Once $B^{\ast }$ as in this proposition is fixed, $f=f(({b_1}_{l_1},...,{b_k}_{l_k})){b_1}^{l_1}\otimes ...\otimes {b_k}^{l_k}$, and $f$ can be uniquely represented by the components, $\{f(({b_1}_{l_1},...,{b_k}_{l_k}))\}$.

While this proposition admits that $V_j$ s are some different $F$ vectors spaces, a typical case is $T_q^p(V):=L(V^{\ast },...,V^{\ast },V,...,V:F)$, where there are $p$ $V^{\ast }$ s and $q$ $V$ s.
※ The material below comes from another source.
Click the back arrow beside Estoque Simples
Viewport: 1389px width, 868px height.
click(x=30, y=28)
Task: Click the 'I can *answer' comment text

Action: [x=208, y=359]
Then, for any basis for $V$, $\{b_j|1\le j\le n\}$, letting the dual basis for $V^{\ast }$ as $\{b^j|1\le j\le n\}$, $B^{\ast }$ is $\{b_{j_1}\otimes ...\otimes b_{j_p}\otimes b^{j_{p+1}}\otimes ...\otimes b^{j_{p+q}}|1\le j_l\le n\}$: in fact, $b_{j_l}$ there is not exactly it but the one that corresponds to it in ${V^{\ast }}^{\ast }$ by the proposition that the double dual of any finite dimensional real vectors space is 'vectors spaces - linear morphisms' isomorphic to the original vectors space: as the one that corresponds to $b_l$ operates on $b^m$ as $b^m(b_l)={\delta }_l^m$, indeed, the basis that corresponds to $\{b_j\}$ is the dual basis of $\{b^j\}$. Then, the components of $f$ are denoted as $f_{j_{p+1},...,j_{p+q}}^{j_1,...,j_p}:=f((b^{j_1},...,b^{j_p},b_{j_{p+1}},...,b_{j_{p+q}}))$.
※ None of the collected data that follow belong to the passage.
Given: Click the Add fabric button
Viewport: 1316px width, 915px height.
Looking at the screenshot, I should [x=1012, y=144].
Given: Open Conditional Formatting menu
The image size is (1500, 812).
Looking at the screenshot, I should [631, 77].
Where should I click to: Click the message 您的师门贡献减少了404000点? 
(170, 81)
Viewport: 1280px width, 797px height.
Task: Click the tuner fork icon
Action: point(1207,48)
Although some people call $\{f_{j_{p+1},...,j_{p+q}}^{j_1,...,j_p}\}$ "tensor", they are really the components of the tensor, $f$, with respect to the basis, $B^{\ast }$, not "tensor".
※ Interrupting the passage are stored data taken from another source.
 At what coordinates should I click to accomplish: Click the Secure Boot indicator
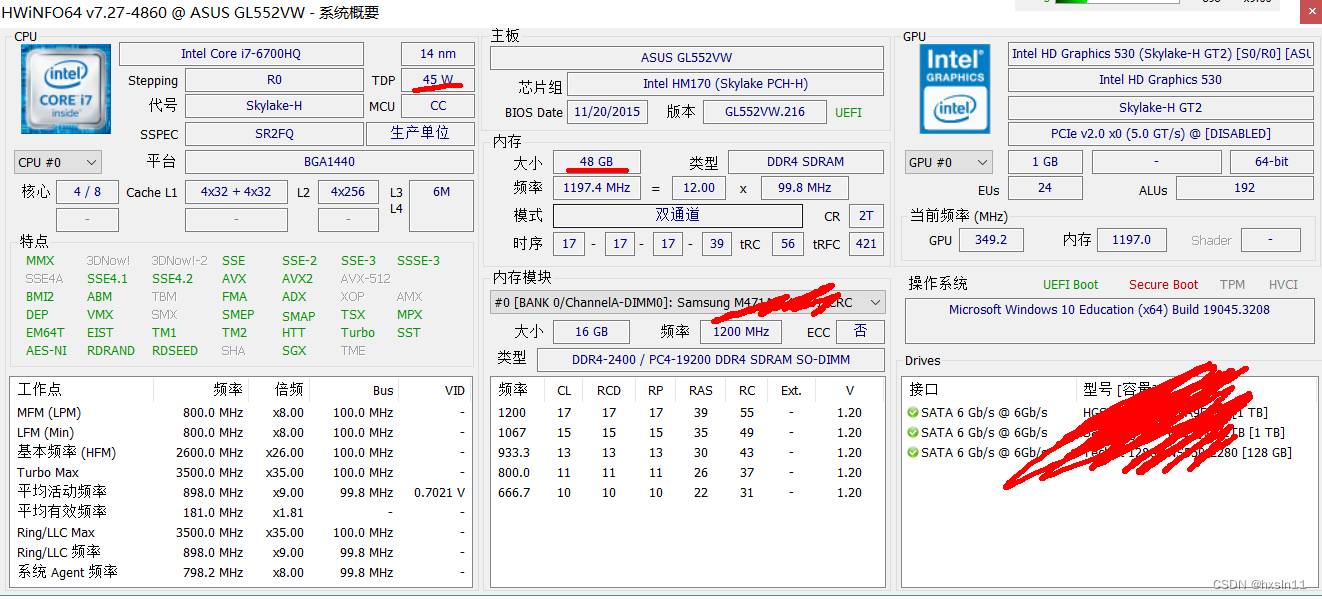(1163, 285)
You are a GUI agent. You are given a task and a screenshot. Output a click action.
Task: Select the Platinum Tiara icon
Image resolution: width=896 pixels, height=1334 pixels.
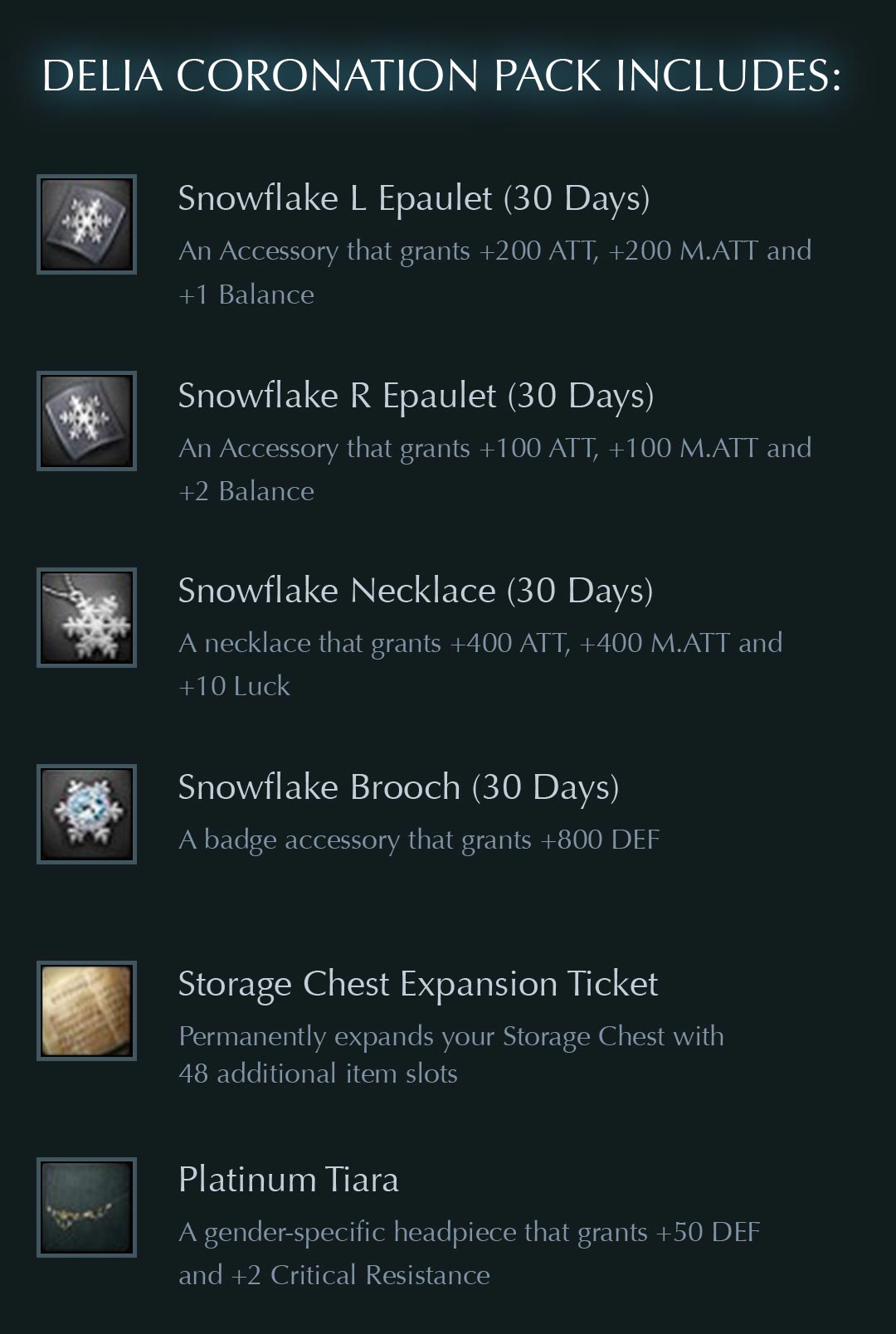(x=86, y=1207)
While $B^{\ast }$ as in this proposition is a basis, another basis does not need to be of that form: for an $L(V_1,V_2:F)$ where $B_1=\{{b_1}_1,{b_1}_2\}$ and $B_2=\{{b_2}_1,{b_2}_2\}$, $\{{b_1}^1\otimes {b_2}^1,{b_1}^1\otimes {b_2}^2+{b_1}^2\otimes {b_2}^1,{b_1}^1\otimes {b_2}^2-{b_1}^2\otimes {b_2}^1,{b_1}^2\otimes {b_2}^2\}$ is a basis: it spans $L(V_1,V_2:F)$, because ${b_1}^1\otimes {b_2}^2$ and ${b_1}^2\otimes {b_2}^1$ are realized as ${b_1}^1\otimes {b_2}^2=1/2(({b_1}^1\otimes {b_2}^2+{b_1}^2\otimes {b_2}^1)+({b_1}^1\otimes {b_2}^2-{b_1}^2\otimes {b_2}^1))$ and ${b_1}^2\otimes {b_2}^1=1/2(({b_1}^1\otimes {b_2}^2+{b_1}^2\otimes {b_2}^1)-({b_1}^1\otimes {b_2}^2-{b_1}^2\otimes {b_2}^1))$; it is linearly independent, because $c^1{b_1}^1\otimes {b_2}^1+c^2({b_1}^1\otimes {b_2}^2+{b_1}^2\otimes {b_2}^1)+c^3({b_1}^1\otimes {b_2}^2-{b_1}^2\otimes {b_2}^1)+c^4{b_1}^2\otimes {b_2}^2=0$ implies that $c^1=c^2=c^3=c^4=0$: $c^1{b_1}^1\otimes {b_2}^1+c^2({b_1}^1\otimes {b_2}^2+{b_1}^2\otimes {b_2}^1)+c^3({b_1}^1\otimes {b_2}^2-{b_1}^2\otimes {b_2}^1)+c^4{b_1}^2\otimes {b_2}^2=c^1{b_1}^1\otimes {b_2}^1+(c^2+c^3){b_1}^1\otimes {b_2}^2+(c^2-c^3){b_1}^2\otimes {b_2}^1+c^4{b_1}^2\otimes {b_2}^2$, which implies that $c^1=c^2+c^3=c^2-c^3=c^4=0$, which implies that $c^2=c^3=0$.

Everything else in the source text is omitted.